Climbing the career ladder
- Track your wins—Having rock-solid evidence that you're qualified for a more advanced position can go a long way. Start gathering a portfolio of your best work—especially work that improves the bottom line. Showcase projects that have been successful and praise you've received.
- Be a team player—Strong references from your peers and your manager can reassure the person hiring you. Make yourself an indispensable part of a team: Volunteer to take on tasks, show initiative where you see improvements, and avoid gossip and other self-destructive behaviors.
- Ask—Assuming you've established yourself as a reliable, high-achieving, drama-free employee, let management know that you're interested in moving up. This takes some humility.
Breaking into a new field
You may love your job—but not your boss. Or you may decide to shake things up and pursue a passion, or simply find a new professional mountain to climb. Here are some strategies for breaking into a new field.
- Find opportunities where you are—Often, you may be able to gain relevant experience within your current job or industry. Volunteer to take on a new task or shadow someone in your organization. If you're a software engineer, for example, but really want to work in public relations, you may already have a relevant department or team to connect with. Getting a little experience could help you find an entry-level position that would typically require some exposure to the field—maybe even with your current employer.
- Get certified—See if your current job offers opportunities to get certified in a skill that's translatable to a new field. Or use your off-work hours to pursue a degree or certification. Having a proven mastery of skills can make you a logical candidate for a new field.

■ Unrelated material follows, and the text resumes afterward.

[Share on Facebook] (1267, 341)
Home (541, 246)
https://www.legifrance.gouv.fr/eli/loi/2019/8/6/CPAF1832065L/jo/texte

- Don't wait for permission—Breaking into a new field can be more complicated than moving up, because not all your experience is transferrable. But people change careers all the time, at every life stage. Identify some achievable steps that you can do now, like learning a new kind of software, setting up informational interviews, and subscribing to industry newsletters.
Before taking drastic steps, consider speaking with someone in the field already. They can offer insight into how difficult getting started may be. Changing industries often requires starting at the bottom, which could be daunting if you've gained some expertise in your current career.
Getting back to work after an extended leave
People take extended leaves from work for all kinds of reasons, and it's much more accepted than in the past. Build confidence with these tips.
- Take advantage of free training—Online courses, volunteer opportunities, and internships can all offer valuable training and education. And this kind of self-directed learning may paint you positively as a proactive, curious, and ambitious professional.
- Front-load your resume with your skills, then experience—A summary of your skills and strengths can establish your qualifications first—before a hiring manager even notices an employment gap.
- Get your story straight—Prepare in advance for how you'll answer the inevitable questions. Think about how you'll account for an extended leave and practice telling the story. A short, clear, and well-rehearsed explanation can quiet the alarm bells in a hiring manager's head while also making you more relatable and nuanced as a candidate. Focus on the skills you continued to use while out of the workforce and how you'll apply them in your new job. Remember that volunteering and other activities can provide relevant context and experience as well.